Le président Emile Lahoud a qualifié la situation de
“délicate”, tout en invitant l’Armée à rester vigilante,
“car les ennemis qui ont été incapables de compromettre la
concomitance des volets libanais et syrien et l’unité de notre position
avec le président Assad, tentent de perturber la conjoncture locale.
“Si, a dit encore le chef de l’Etat, les Israéliens veulent
se retirer du Sud et de la Békaa-ouest sans une solution juste et
globale, la paix ne sera pas instaurée dans la région...
Notre position est inébranlable, partant de la conviction qu’on
ne peut imposer de solution sans un retrait préalable du Liban et
de Syrie et, aussi, sans reconnaître aux Palestiniens le droit de
retour à leur terre”.
“Cette étape est très délicate, a conclu le président
de la République, mais elle n’est pas dangereuse.”
Pendant ce temps, le ministre de l’Intérieur, M. Michel Murr,
a mis en garde contre certaines fractions palestiniennes qu’il soupçonne
de vouloir susciter des problèmes au plan sécuritaire: “Le
fait d’entraîner quatre-cents éléments dans les camps
du Sud n’a pas pour but de libérer la Palestine”, a-t-il observé.
M. Murr a fait cette déclaration à l’issue de la réunion
mensuelle du Conseil central de sécurité, au cours de laquelle
ont été passés en revue les moyens à mettre
en œuvre pour faire face à d’éventuels remous pouvant être
provoqués par le retrait israélien en juin ou juillet prochains.
Selon des sources fiables, un contrôle strict est effectué
sur les camps, surtout à la suite des réactions enregistrées
après l’arrêt de la Cour criminelle condamnant à la
peine capitale un responsable palestinien, en l’occurrence le “général”

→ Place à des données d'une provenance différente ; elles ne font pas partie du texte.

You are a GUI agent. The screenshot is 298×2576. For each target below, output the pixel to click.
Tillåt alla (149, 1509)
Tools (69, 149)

Sultan Aboul-Aynaïn, représentant de Fateh au Liban.
LA VISITE DE VÉDRINE
Il y a lieu de faire état de l’accueil favorable qui a été
réservé à Beyrouth à la réflexion émise
par le chef de la diplomatie française, avant d’entamer son périple
proche-oriental, par laquelle il s’est opposé au règlement
du problème des réfugiés au détriment du Liban.
“Ce serait, dit-il, une bombe à retardement qui éclaterait
à tout moment”.
La visite du ministre français des Affaires étrangères
a été suivie par tous les milieux qui l’ont accueillie avec
satisfaction, en raison de la position adoptée par Paris envers
les problèmes inhérents au conflit israélo-arabe et,
précisément, le volet concernant le Liban, le rôle
de la FINUL, le retrait de “Tsahal” et ses répercussions, surtout
si ce dernier devait intervenir sans un accord bipartite.

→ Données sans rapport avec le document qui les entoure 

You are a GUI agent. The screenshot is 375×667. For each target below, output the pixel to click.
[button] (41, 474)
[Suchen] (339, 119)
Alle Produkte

M. Védrine a réitéré l’invitation du président
Jacques Chirac au président Lahoud à visiter la France. Cette
invitation avait été faite par le chef de l’Elysée
lors de sa rencontre avec son homologue libanais au sommet de la francophonie
à Moncton (Canada). Le président Lahoud a promis d’y répondre
dans le plus bref délai.
Les observateurs ont déduit des déclarations du chef
du Quai d’Orsay que celui-ci n’avait pas apporté du nouveau. En
fait et d’après certains renseignements, M. Védrine aurait
transmis un message israélien rédigé sur le ton de
la menace, insinuant que l’Etat hébreu pourrait retirer ses troupes,
unilatéralement, quelles qu’en soient les conséquences, forcément
négatives, pour le Liban.
Mais à Beyrouth, le chef du Quai d’Orsay a constaté que
le Liban officiel n’attachait aucune importance au “message israélien”,
partant du fait que le retrait de “Tsahal” doit s’effectuer sur base d’un
accord ou pas, en vertu de la résolution 425 du Conseil de Sécurité,
cette dernière exigeant une évacuation inconditionnelle de
notre territoire.
De plus, les responsables libanais ont réaffirmé la concomitance
des volets libanais et syrien et leur insistance à ce que toute
solution doit prévoir un retrait du Liban et du Golan et la reconnaissance
aux réfugiés palestiniens du droit de retour.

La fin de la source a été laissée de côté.